The Anarchist Battle to Hold Athens’ Strefi Hill, Exarchia

Tourists flocking to Greece, who stop in Athens to have a look, usually head straight for the Acropolis to see the bare Parthenon, with the British Museum thieves holding half the marbles, or they go in tourist areas like the Plaka.

They are looking for an authentic Greece which they will not find there, although the majesty and wonder of the Acropolis may still endure even after people leave this planet after destroying it with climate change and their greed.

The heart of a country or a city is not in its neighborhoods like Disneyland or Las Vegas with plastic trinkets and fridge magnets or pretty coffee mugs or T-shirts and souvenirs.

It’s more often in places like Exarchia in Athens, a haven of anarchism of course, but also a place where working-class people mingle with artists and poets and walk past small independent publishing houses and , despite the ubiquitous graffiti, this is where people can see how People Direct.

This is about to change with the preliminary works underway to build a new metro station, which is certainly needed as it is a hike to Exarchia Square from the Omonia Square station.

However, the anarchists and many locals don’t want it under their beloved plaza where you won’t find chain stores or chain cafes or chain merchandise, but small independent shops of the kind that once populated the small towns and the United States. cities.

Opponents argue passionately and with great legitimacy that a metro will ironically make it easier for tourists to get to Exarchia – it will also make it more convenient for those who live there – and that it will change the character of the neighborhood.

They have about as much chance of stopping him as Spartacus did against the Roman legions, although there is precedent: opponents of a planned metro stop in Athens’ populated Agia Paraskevi district stopped one, and regret it now.

This is one of those cases where both sides can claim to be on the safe side because Exarchia needs a tube station, although the naysayers want it down the hill near the tourist attraction of the National Archaeological Museum and the Technical University of Athens, as long as this is not the case. near them.

They and the anarchists whose sport is frequent battles with riot police that happen so often it seems there’s a Gentleman’s Agreement to trade tear gas in exchange for throwing firebombs want their neighborhood remains largely uncrowded.

It has that sort of bohemian character associated with the 1950s Beat movement in the United States that made Greenwich Square a hangout for anti-establishment types, although it was eventually “discovered” by outsiders.
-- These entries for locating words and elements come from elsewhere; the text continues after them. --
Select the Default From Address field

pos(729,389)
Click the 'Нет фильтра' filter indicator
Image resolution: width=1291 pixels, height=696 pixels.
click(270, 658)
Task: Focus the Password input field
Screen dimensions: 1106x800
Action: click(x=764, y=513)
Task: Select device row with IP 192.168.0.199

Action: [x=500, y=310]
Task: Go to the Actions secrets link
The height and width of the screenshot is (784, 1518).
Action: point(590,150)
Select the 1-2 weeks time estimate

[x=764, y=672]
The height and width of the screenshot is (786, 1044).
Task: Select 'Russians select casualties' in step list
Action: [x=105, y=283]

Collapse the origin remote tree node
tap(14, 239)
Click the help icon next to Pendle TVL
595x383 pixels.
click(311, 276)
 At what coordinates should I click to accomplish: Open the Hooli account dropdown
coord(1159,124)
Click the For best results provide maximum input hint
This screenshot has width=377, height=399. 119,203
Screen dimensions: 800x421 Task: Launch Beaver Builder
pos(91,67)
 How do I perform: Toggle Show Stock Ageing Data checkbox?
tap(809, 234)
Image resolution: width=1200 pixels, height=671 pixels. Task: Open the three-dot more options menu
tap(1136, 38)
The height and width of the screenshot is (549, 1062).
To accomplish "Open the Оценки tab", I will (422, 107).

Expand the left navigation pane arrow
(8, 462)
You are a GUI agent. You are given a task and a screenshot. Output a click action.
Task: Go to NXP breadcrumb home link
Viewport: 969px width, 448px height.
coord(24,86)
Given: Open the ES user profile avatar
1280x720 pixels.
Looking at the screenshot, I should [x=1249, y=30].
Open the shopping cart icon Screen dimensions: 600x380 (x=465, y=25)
Foreign investors are particularly keen to scoop up run-down buildings and upgrade them for rent, like the short-term platforms on Airbnb that empty neighborhoods of residents for tourists and drive up rents.

This, of course, changes the area from what people want to see to what they want to avoid, but then it’s too late because Starbuck will replace a real old Greek coffee shop that doesn’t look like a cookie-cutter architect .

Exarchia – as is the nearby hill of Strefi where violent protesters are trying to stop a plan to turn the poorly maintained, filthy and criminal hideout into a useful area of ​​safe hiking trails and playgrounds and a place of respite – is a symbol for revolutionaries.

Not the real ones, but those who are stone throwers, not provocateurs: they want to regress, not progress and try to keep Exarchia and Strefi as enclaves for ideas that died before they were born.

The goal is to make Exarchia and Strefi Hill better, not worse, as it has been under their influence, and that’s how they like it because it gives them a perpetual cause of nothingness. They want nothing, they hope for nothing, but they are imprisoned and want company. This is the goal of misery.

These are the same people who burned Exarchia almost to the ground in two weeks of 2008 riots sparked by an auxiliary policeman firing a shot that killed 15-year-old Alexandros Grigoropoulos, a tragedy that gave them a martyr for other uses.

They again resort to violence, against the working-class subway construction crews they and their cheerleaders, Looney Left SYRIZA, claim to support, and attack the Strefi Hill surveyors. This is their modus operandi: against everything.

If left to them, both places would remain as they are: inaccessible, dirty and graffiti-covered places, which find charm and character replaced by the motives of the fake revolutionaries who attack the banks – except where they keep their own money.

They are pension-seeking rebels who rail against the state, private corporations and imaginary enemies but want benefits – can anarchists have libraries, roads, schools and post offices ?

They want to be 18 for life while the adults around them try to act their age and – the best of them – seek to make life better for themselves, their children and future generations for, as the ancient Athenian oath for young people said: “to hand down this city not only not less, but greater and more beautiful than it has been handed down to us.

They can’t be in power to govern their ideals because they don’t want government, although if they’re having a conference don’t miss their Molotov cocktails at receptions – but get out of the hotel before it’s over , before they blow it up.